Scientists from UC San Diego recently discovered that red meat elevates the risk of cancer because it contains a chemical that is unnatural to human biology.
The report, published on Monday in the Proceedings of the National Academy of Sciences, diverges from a popular hypothesis that the higher risk comes from carcinogenic chemicals produces by grilling.
Instead the research concluded that when people consume beef, pork, lamb and bison, a sugar molecule called Neu5Gc from those meats gets fully incorporated into human tissue. Unfortunately, the human immune system attacks that substance, which leads to tissue inflammation and a higher lifetime risk of cancer.
This same process could also occur when people consume whole milk, certain cheeses and caviar. Fish can also produce Neu5Gc, but they store it in their eggs and not their fleshy muscles.
The research was conducted on two groups of mice, one that naturally had Neu5Gc and another that was genetically engineered to no longer have the molecule, thus mimicking human biology. The specially engineered mice showed a cancer rate that was more than five times that of the other group.
The Neu5Gc phenomenon is unprecedented.
This foreign sugar is like a Trojan Horse, it becomes a part of a person’s own cells. This is the first substance that scientists have discovered that is foreign that gets totally incorporated into the body despite the fact that the immune system recognizes it.

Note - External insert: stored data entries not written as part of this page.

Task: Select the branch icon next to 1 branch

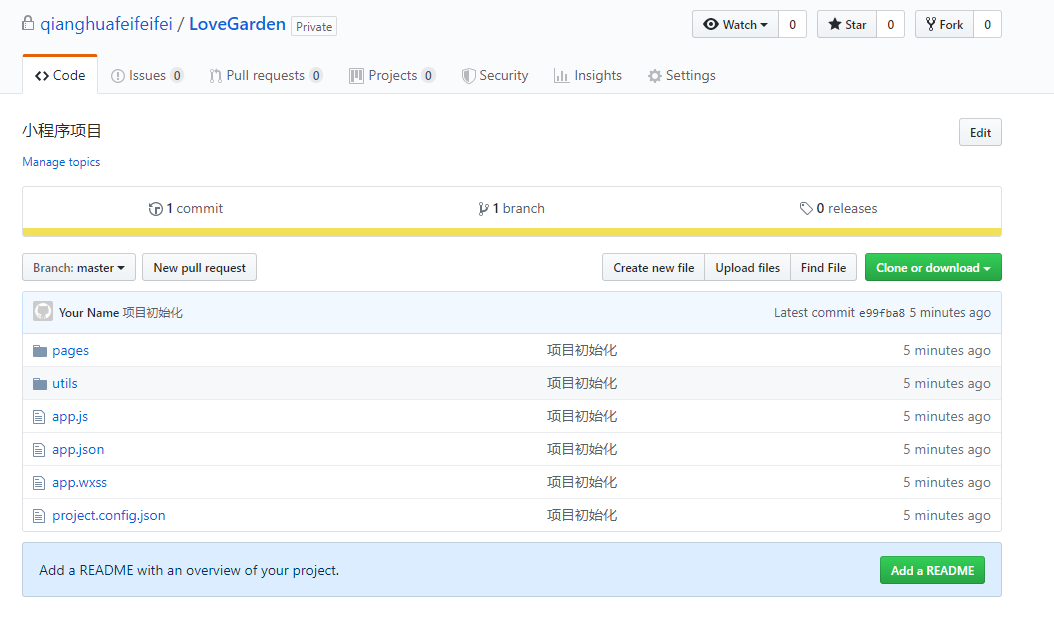Action: [484, 208]
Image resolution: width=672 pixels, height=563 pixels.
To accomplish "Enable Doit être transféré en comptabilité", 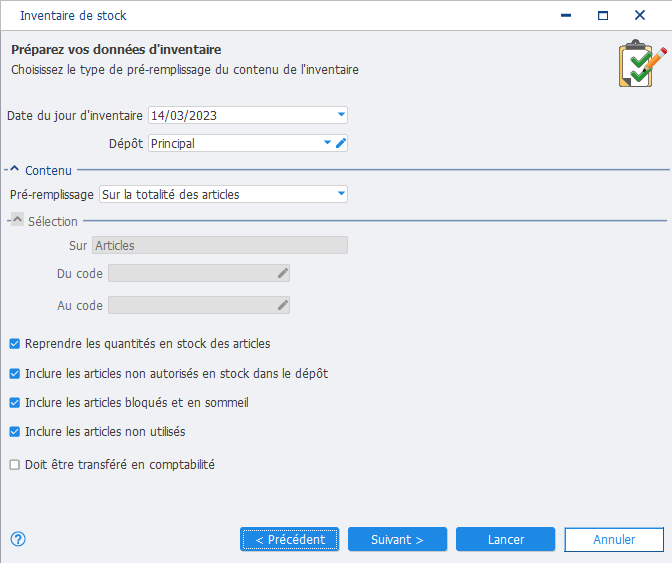I will point(15,464).
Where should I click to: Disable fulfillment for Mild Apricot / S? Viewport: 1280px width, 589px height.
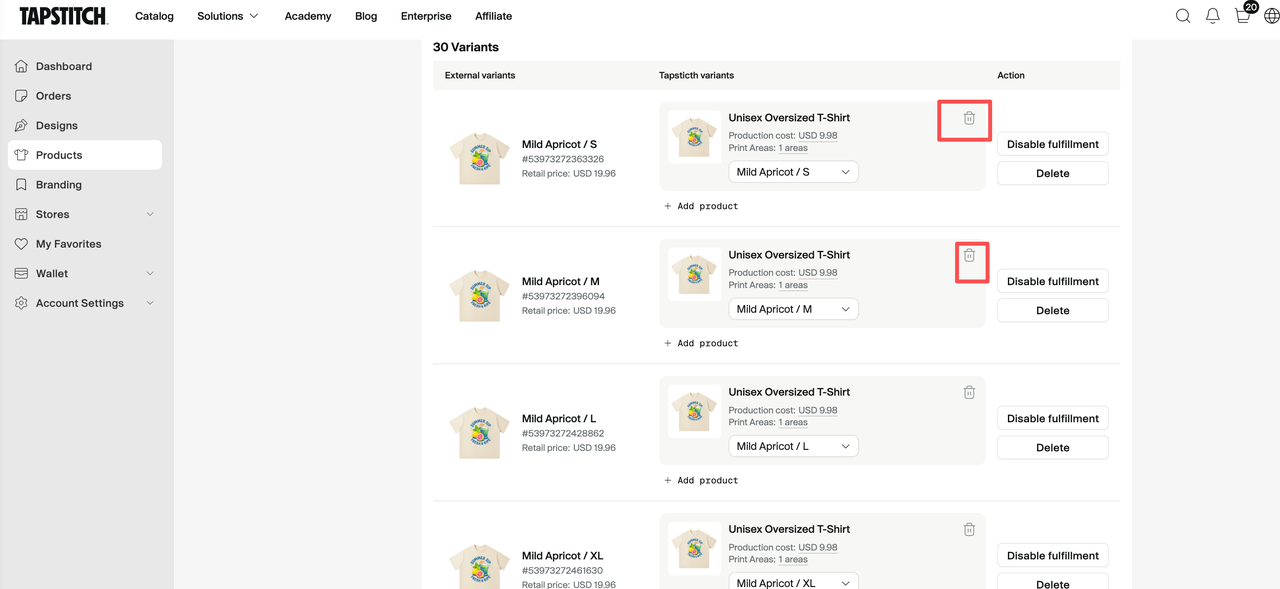1052,144
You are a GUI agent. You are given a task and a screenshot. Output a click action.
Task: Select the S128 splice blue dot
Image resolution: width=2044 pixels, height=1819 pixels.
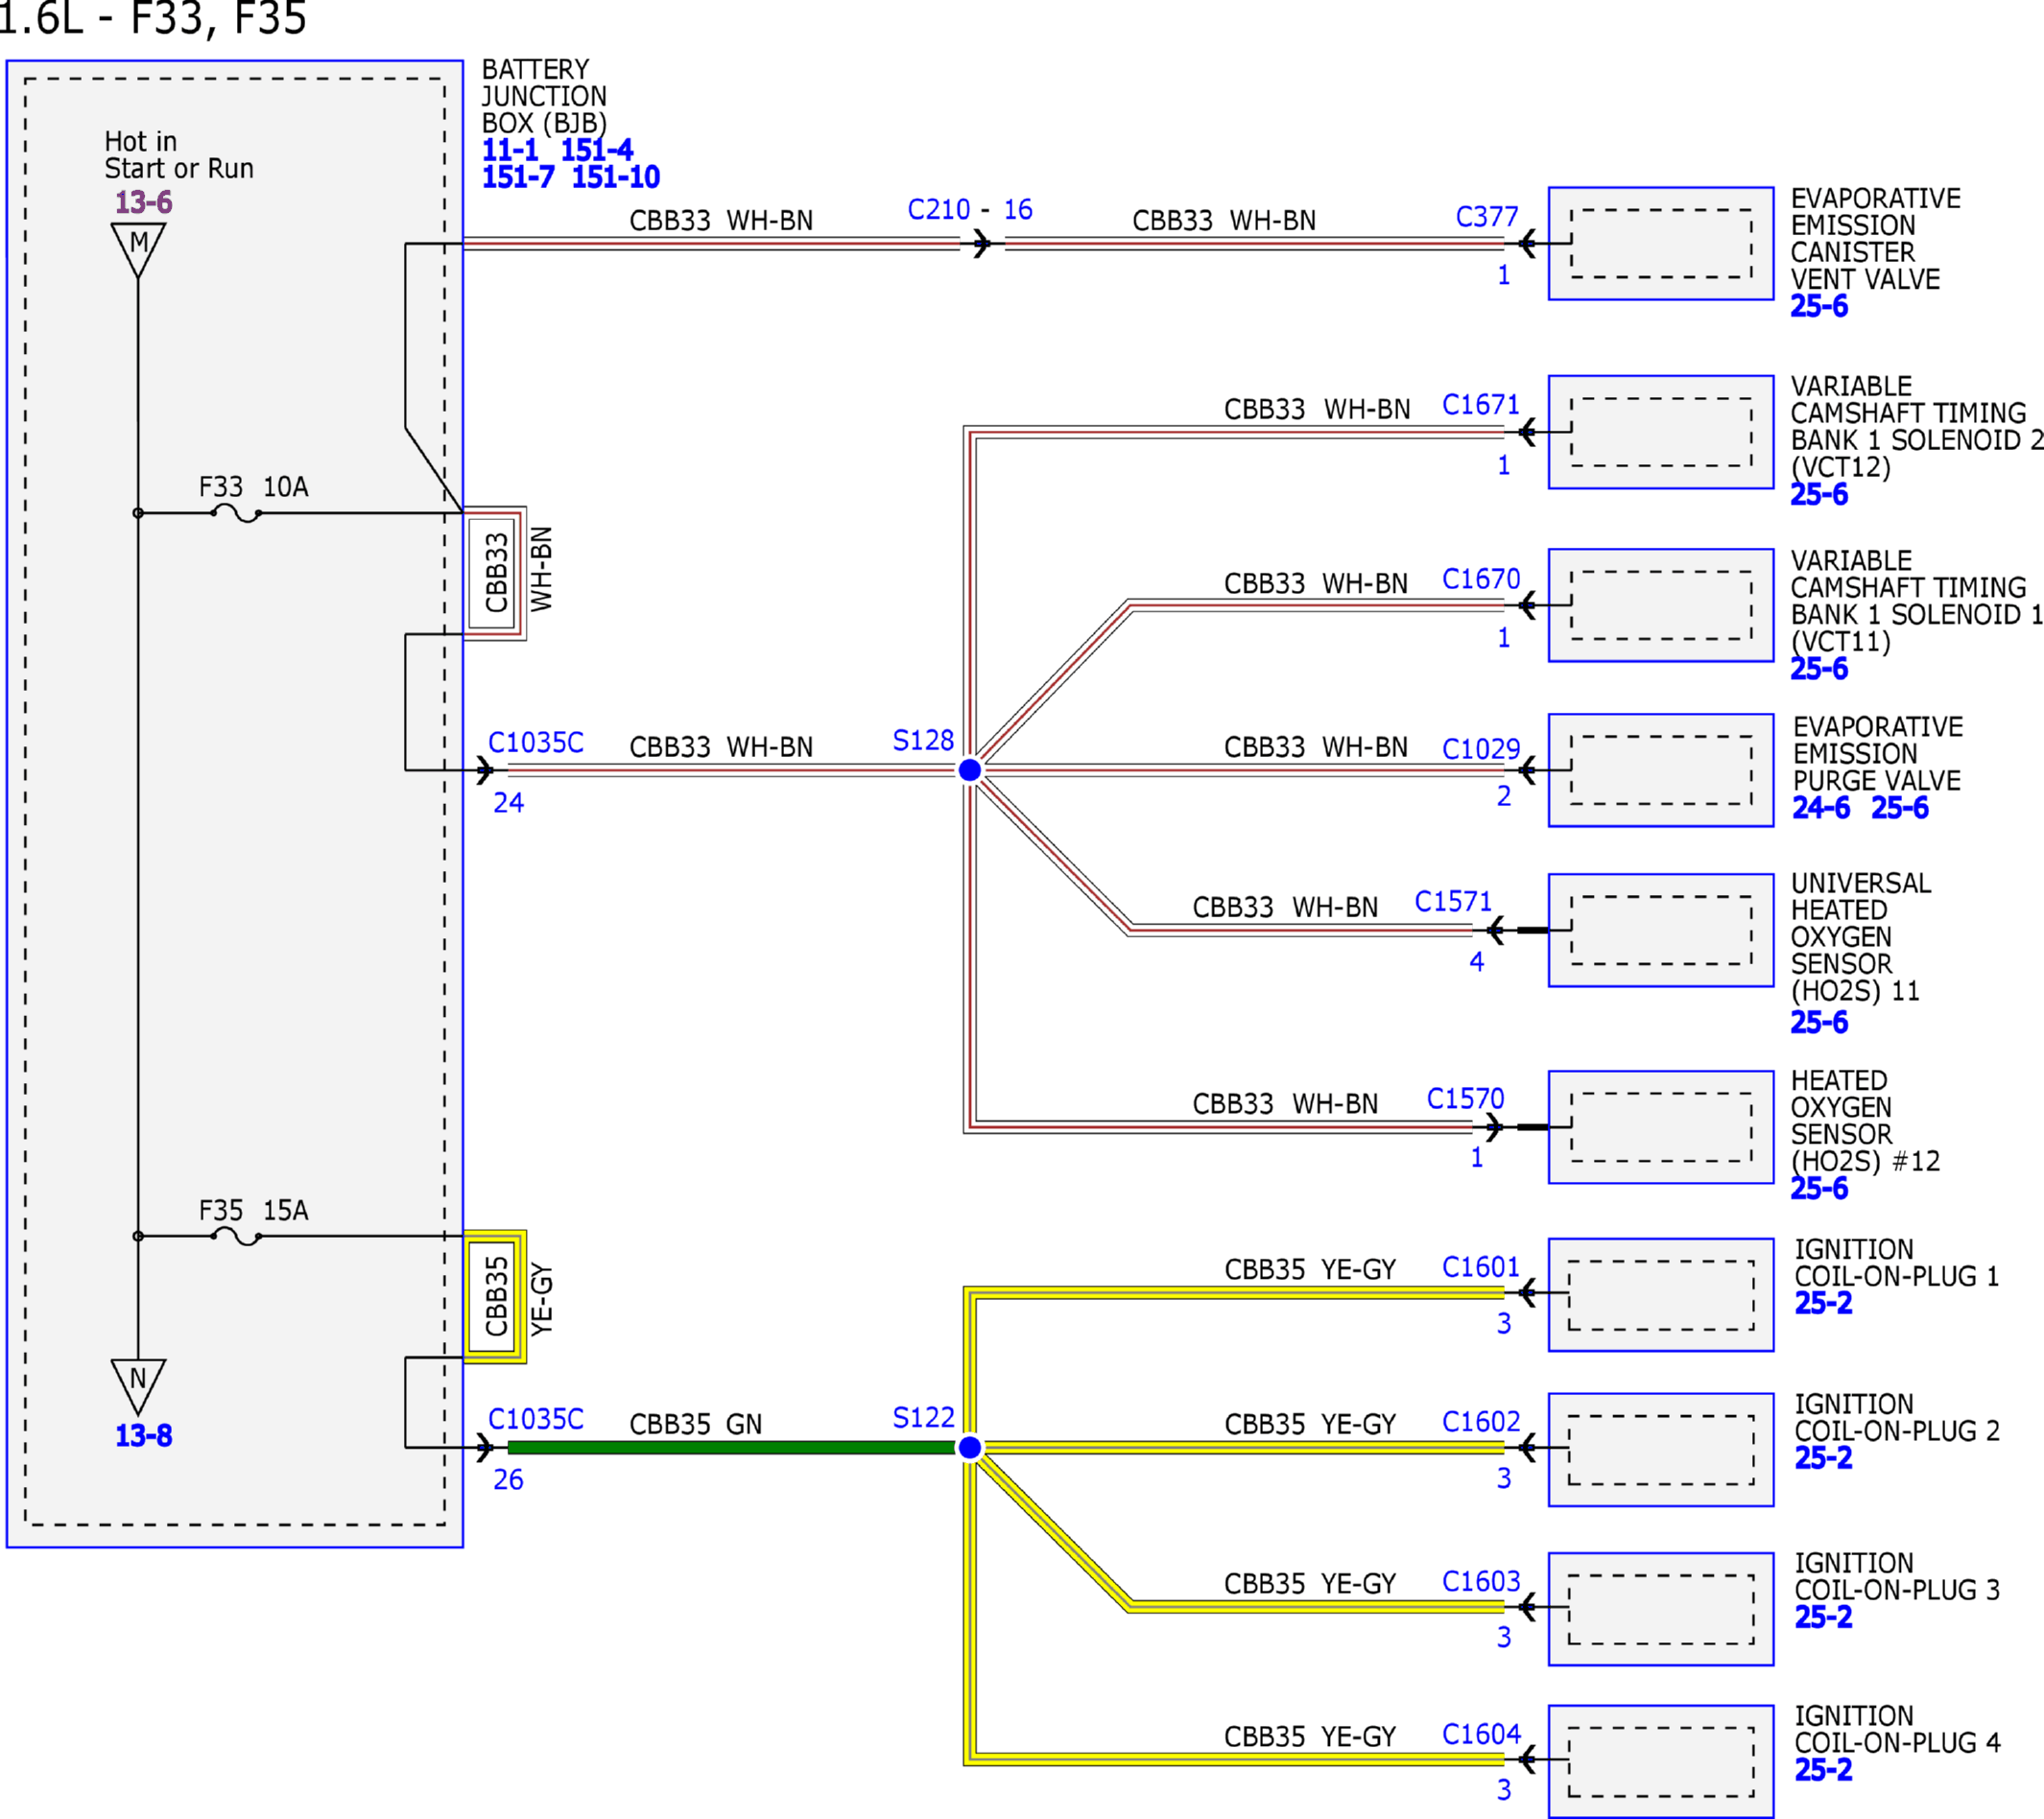click(x=969, y=770)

Earlier studies have linked red-meat consumption to a number of cancers, especially colorectal, breast, prostate, ovarian and lung cancer.
The scientists participating in the research despite the data do not recommend people cutting red meat from their diets. Lean red meat’s nutritional benefits may outweigh the cancer risks for people younger than 30 or 40. However, after that age threshold, the harmful effects tend to dominate.
Selective breeding may allow ranchers to reduce the amount of Neu5Gc. In addition, it may be possible to develop an antidote to counteract the cancer risk.